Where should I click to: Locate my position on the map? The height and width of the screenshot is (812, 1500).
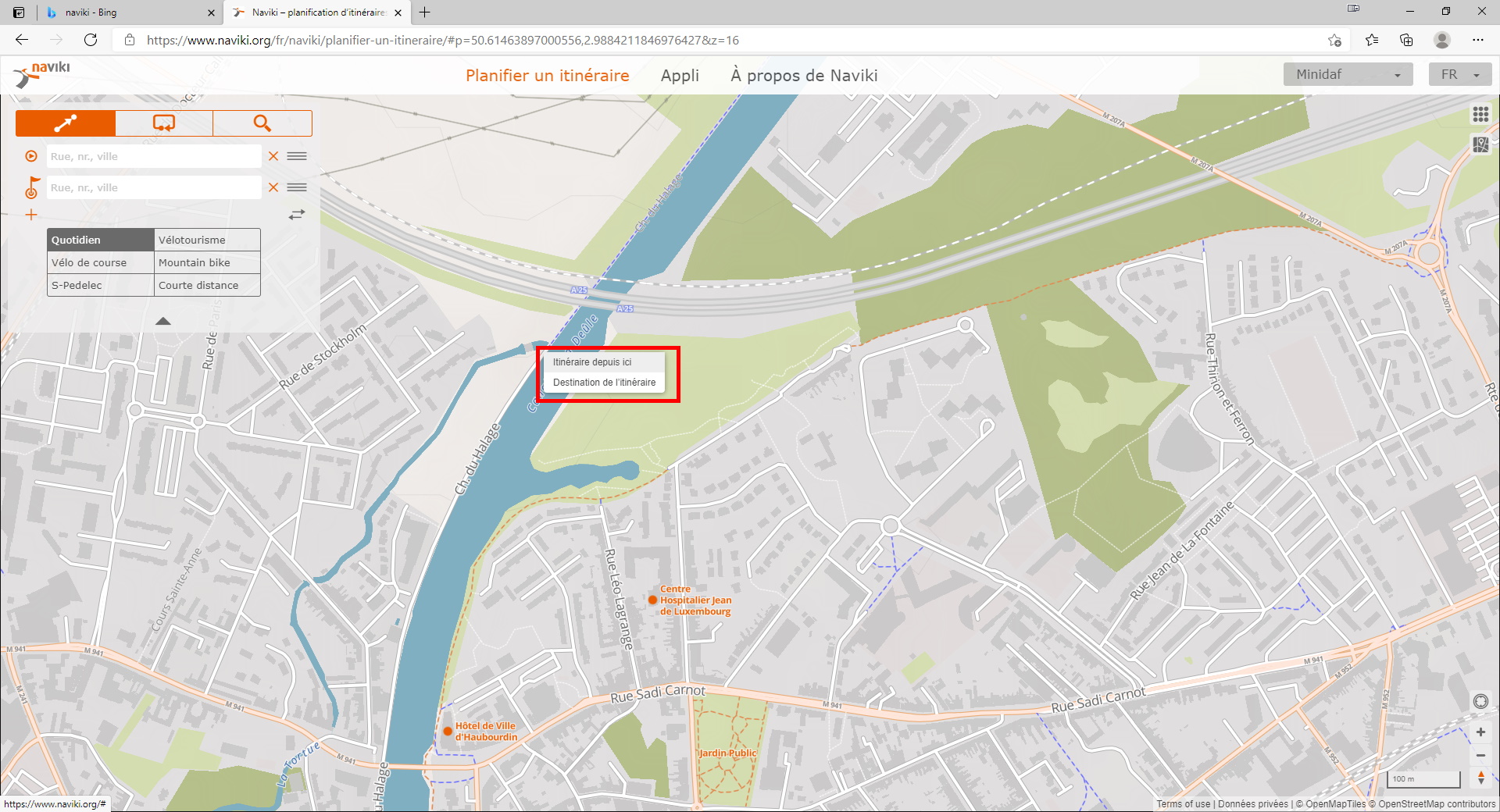1480,701
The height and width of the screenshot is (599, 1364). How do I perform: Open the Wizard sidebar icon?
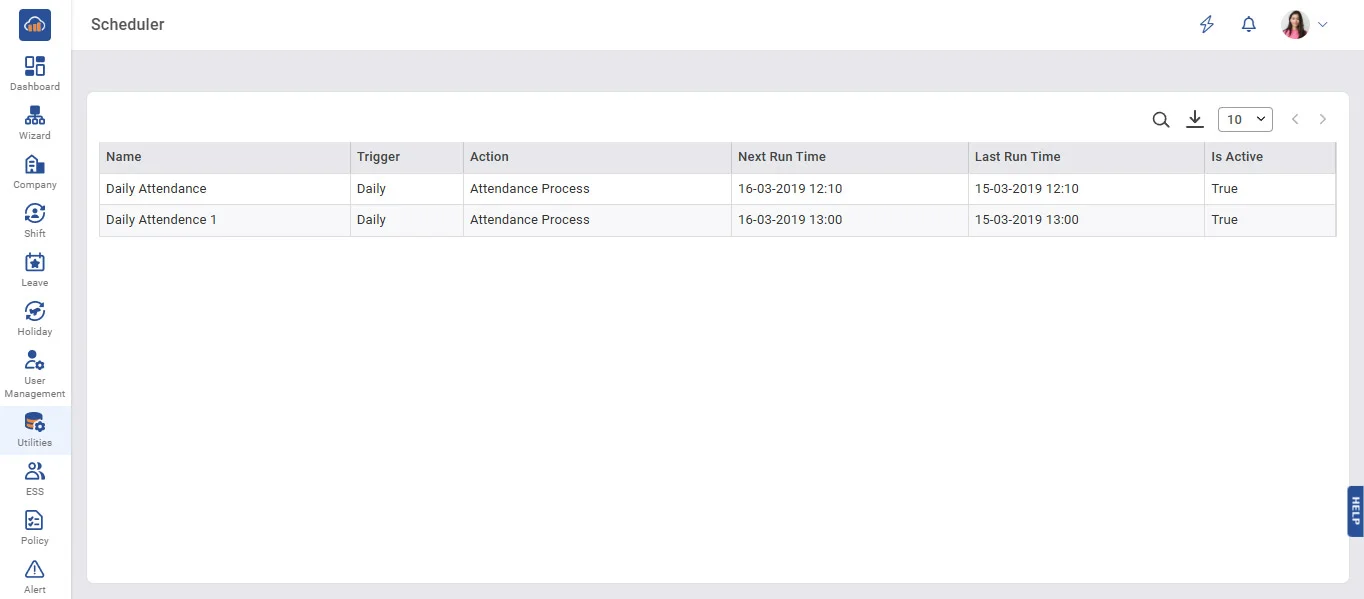pos(35,117)
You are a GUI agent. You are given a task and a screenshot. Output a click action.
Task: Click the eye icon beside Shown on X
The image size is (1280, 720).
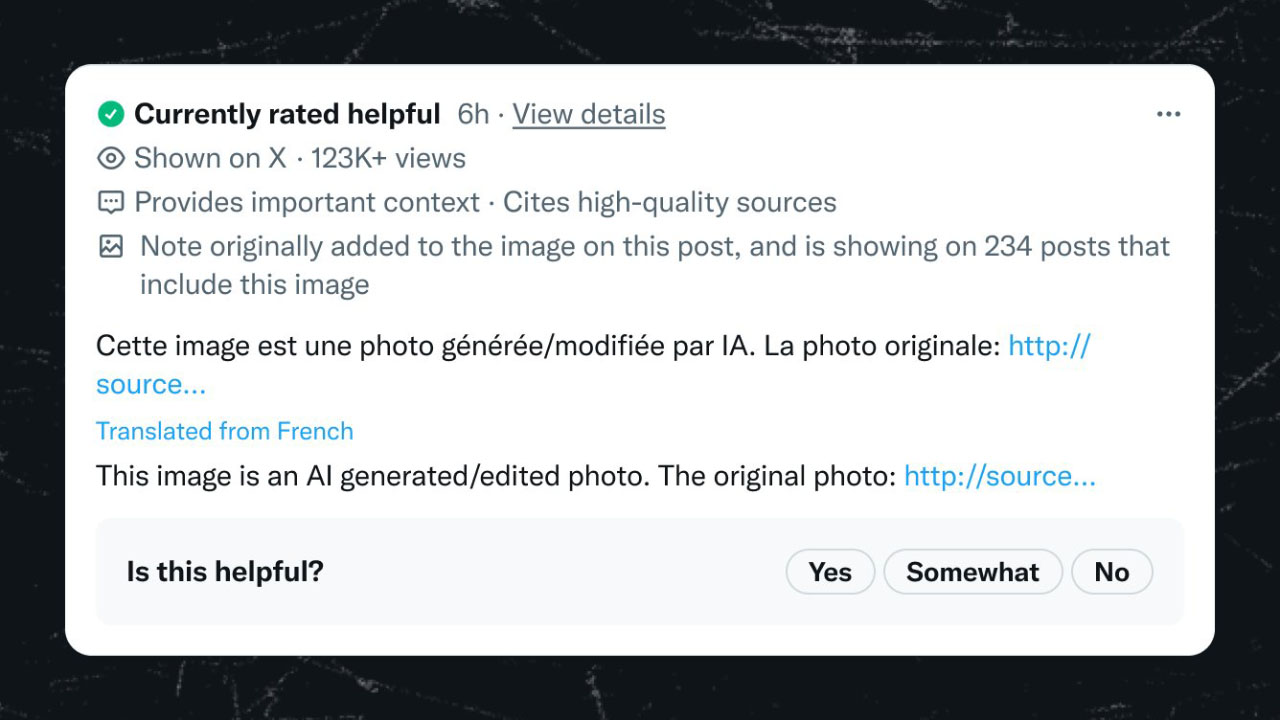pos(111,158)
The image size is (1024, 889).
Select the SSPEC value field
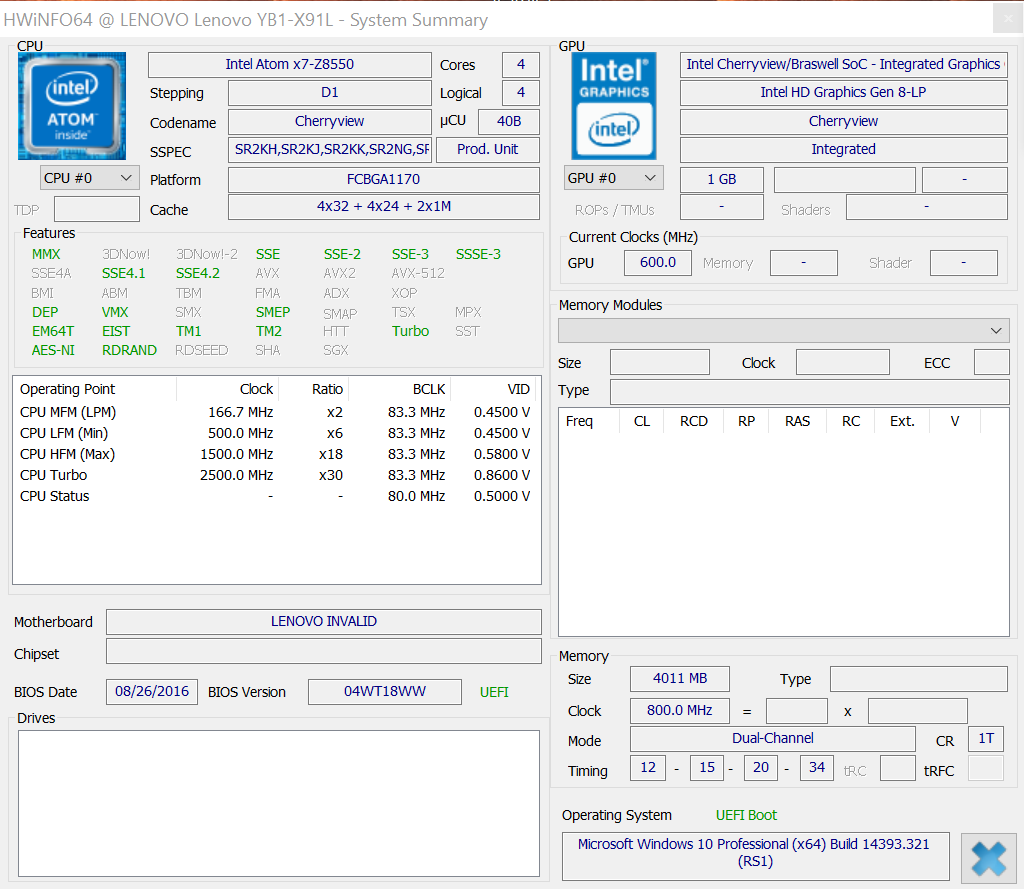point(330,150)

□ □ □ □

**Task brief**
Copy out the text of all the records above word for word, omitting the pictures.

**The solution**
Where should I click to: Locate my position on the map? The height and width of the screenshot is (812, 1500).
1480,701
The height and width of the screenshot is (599, 1364). How do I perform: Open the Wizard sidebar icon?
pos(35,117)
You are a GUI agent. You are given a task and a screenshot. Output a click action.
Task: Click the eye icon beside Shown on X
The image size is (1280, 720).
pos(111,158)
The image size is (1024, 889).
Select the SSPEC value field
point(330,150)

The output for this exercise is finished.